In order that democracy may function efficiently and give effect to the fences of the majority of the electorate, it is essential that there shall be political parties which shall give the electorate a choice.

In the United States, there are for all practical purposes only two parties, the Democratic Party and Republican Party, whose policies can hardly be distinguished. In practice, the

President is supported by one of the two parties. A change in administration only brings about a change in the persons who are rewarded with office and in the persons selected to be appointed to judicial offices.

By and large, a President and his party only lose an election if the standard of living of the majority of voters has declined or a war has been lost. The riots in Los Angeles were a cry of despair by the black community which could find no political party prepared to do anything about the grievances of black people in relation to poverty and discrimination.

The same kind of problem is becoming apparent with regard to the British Parliament. The differences between the political parties are not substantial.

Even the disagreements over the amount of government expenditure and the amount of taxation are unreal in that no administration will in practice have much choice.

The most that can be said is that under one party the burden of taxation will be imposed on consumption rather than wealth whereas under the other party the burden will fall more heavily on wealth.

In Peru, the disillusionment of the electorate with all political parties led to the election of a President who was not the leader of any party. Thereupon the Parliament got united to frustrate the measures which the President had been elected to take against corruption, inflation and tax evasion.

The President then suspended the Parliament aid promised to secure the consent of the electorate to an amended Constitution which will preserve democracy but confer more power on the President as opposed to the Parliament.

The United States of America has suspended aid to Peru because the United States disapproves of the action of the President in suspending the Parliament. Under the Constitution of the United States, there is a possibility of deadlock between the President and Congress but in practice a compromise is usually found.

In India and in the United Kingdom, no such problem arises because of the absence of a President with executive power. In the United Kingdom, there is a slightly more subtle problem.
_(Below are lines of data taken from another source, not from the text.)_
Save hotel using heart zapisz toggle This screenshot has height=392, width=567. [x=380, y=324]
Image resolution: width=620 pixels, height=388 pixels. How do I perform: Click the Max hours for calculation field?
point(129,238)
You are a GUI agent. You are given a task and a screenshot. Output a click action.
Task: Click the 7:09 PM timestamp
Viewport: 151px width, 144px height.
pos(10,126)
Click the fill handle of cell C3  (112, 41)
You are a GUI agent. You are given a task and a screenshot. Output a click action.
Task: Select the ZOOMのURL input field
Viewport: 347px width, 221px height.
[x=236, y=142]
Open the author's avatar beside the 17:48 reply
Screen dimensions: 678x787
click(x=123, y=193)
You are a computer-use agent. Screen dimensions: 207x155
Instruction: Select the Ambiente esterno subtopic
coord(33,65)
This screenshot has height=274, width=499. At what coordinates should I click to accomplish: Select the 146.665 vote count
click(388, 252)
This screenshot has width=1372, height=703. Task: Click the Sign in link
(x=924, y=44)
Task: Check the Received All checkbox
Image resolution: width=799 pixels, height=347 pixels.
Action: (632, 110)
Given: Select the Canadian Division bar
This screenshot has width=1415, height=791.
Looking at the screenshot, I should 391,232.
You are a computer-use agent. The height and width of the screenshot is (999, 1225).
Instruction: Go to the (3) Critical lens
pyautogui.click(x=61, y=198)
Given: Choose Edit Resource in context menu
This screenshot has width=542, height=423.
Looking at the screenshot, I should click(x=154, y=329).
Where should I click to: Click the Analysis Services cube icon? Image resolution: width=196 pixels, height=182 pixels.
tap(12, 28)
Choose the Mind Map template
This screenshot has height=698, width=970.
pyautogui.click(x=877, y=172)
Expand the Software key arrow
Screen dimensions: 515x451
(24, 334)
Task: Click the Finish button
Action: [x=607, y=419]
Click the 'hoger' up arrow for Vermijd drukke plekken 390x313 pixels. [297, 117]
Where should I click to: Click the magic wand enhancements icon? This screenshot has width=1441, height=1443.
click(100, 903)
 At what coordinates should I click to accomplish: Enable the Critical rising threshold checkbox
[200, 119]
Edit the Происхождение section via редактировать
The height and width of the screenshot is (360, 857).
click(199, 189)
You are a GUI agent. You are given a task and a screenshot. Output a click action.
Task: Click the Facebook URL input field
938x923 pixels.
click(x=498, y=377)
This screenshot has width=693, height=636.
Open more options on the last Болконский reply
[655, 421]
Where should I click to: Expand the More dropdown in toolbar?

The Parliament is so organised that the dominating influence is the Prime Minister.

The policy of the Government can only be changed if the Prime Minister is changed and a political party will only change a Prime Minister if there is a danger that the policy of the Prime Minister is likely to lose the next election (hence the replacement of Mrs. Thatcher by Mr. Major).

India has been plagued with a superfluity of political parties. The implemen­tation of a consistent programme by which a political party secures election becomes impossible if members of that party, for their own private purposes, refuse to support that programme.

Government can be brought to a standstill by insubordinate members of the political party which forms the administration. This problem applies both to the Parliament of the Union and to the Legislative Assemblies of the states where political allegiance is liable to be volatile.

In 1985, the Constitution of India was altered by the addition of the Tenth Sched­ule. By that Schedule, a Member of Parliament who belongs to a political party ceases to be a Member of Parliament if he voluntarily gives up his membership of his political party or votes or abstains from voting disregarding any direction issued by his political party.

There are complicated provisions which apply when a party splits into two groups each of which consists of not less than one-third of the original party and further complicated provisions provide for mergers between political parties.

Any dispute as to whether a Member of Parliament has tome subject to disqualification must be referred to the Speaker. Similar pro­visions apply to the members of political parties in the Legislative Assemblies of the states.

It will be interesting to see whether this innovative attempt to secure stable governments by stable political parties has the success which it deserves.